For years the DoT would wave through joint ventures, alliances and mergers in the aviation industry, mainly on grounds that they made for a more efficient network and therefore a better offering to passengers.
Such deals between airlines account for big chunks of airline capacity. Some 76 percent of the traffic between the US and Europe is in the form of joint ventures (JV) and 37 percent of the business between the US and Australia.
But two recent rulings by the DoT are seen as a significant reversal of that trend. In May, Delta Air Lines completed a deal with Aeromexico to buy 32 percent of the Mexican carrier, with an option to go to 49 percent. It was a big deal financially — Delta paid $620 million for the shares — but faced several obstacles before it was clinched.

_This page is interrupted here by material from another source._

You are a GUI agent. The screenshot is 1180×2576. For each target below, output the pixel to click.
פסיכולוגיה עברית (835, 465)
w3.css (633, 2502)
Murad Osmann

Delta had to apply to the DoT for “antitrust immunity” (approval for the deal on competition grounds) and while this was eventually forthcoming, the DoT insisted on some stringent conditions, primarily that Delta-Aeromexico give up 24 valuable slots at New York’s JFK airport and Mexico City International Airport.
Delta grumbled about these terms, which it said were “unprecedented, arbitrary and untethered to any potential alleged harm,” but eventually agreed to the slot divestiture, with few very minor changes.
At least Delta got its deal through, even with significant concessions. Another proposal, this time by American Airlines for a JV deal with Qantas of Australia, was refused antitrust immunity altogether, on grounds that it would “reduce competition and consumer choice,” and the deal was withdrawn.
The DoT, which is now under the administration of Elaine Chao, an influential Republican and confidant of US President Donald Trump, said the alliances would harm competition because the airlines would “exert market power,” and called for some of the JFK slots to be awarded to low-cost carriers because they would have the “greatest competitive impact.”
It added: “Disruptive outsiders are needed to achieve the necessary competitive discipline.”
Well, who would argue with that? Certainly not the Gulf airlines, which have for years been playing the role of “disruptive outsiders” in the global aviation industry.
Emirates, Etihad and Qatar Airways have not been competing via the low-cost market, that is true, but through offering a better product than their American rivals in the international market. Disruption comes in many forms. The DoT’s new stance is a significant straw in the wind on the other big issue in global aviation today: The continuing row over “Open Skies” policy between the Gulf airlines and some parts of the American aviation industry.
Delta, United and American Airlines have been lobbying the US government — first under former President Barack Obama, now under the new administration — to curtail the Open Skies agreements that allow Gulf airlines to fly to the US and vice versa. They claim that alleged government subsidies by the UAE and Qatar are unfair and make their airlines’ operations anti-competitive.
The Gulf airlines’ counterargument is that the American carriers have benefited from their own subsidies for many decades and are using their allegations as an excuse for their own inability to compete fairly in terms of passenger offering.
Some observers had thought that Trump, with his policy of “America First,” would give in quickly to the US lobby but that has not happened. Perhaps it is his newfound love for the Arab world, as evidenced by his recent trip to Saudi Arabia. Perhaps, as a hardheaded pragmatic businessman, he has been won over by the commercial merits of the Gulf case. Or maybe saner voices at the DoT have talked him back from the protectionist stance.
Whichever, the new attitude to aviation antitrust issues suggests that the American aviation lobby is not always going to get its own way under Trump.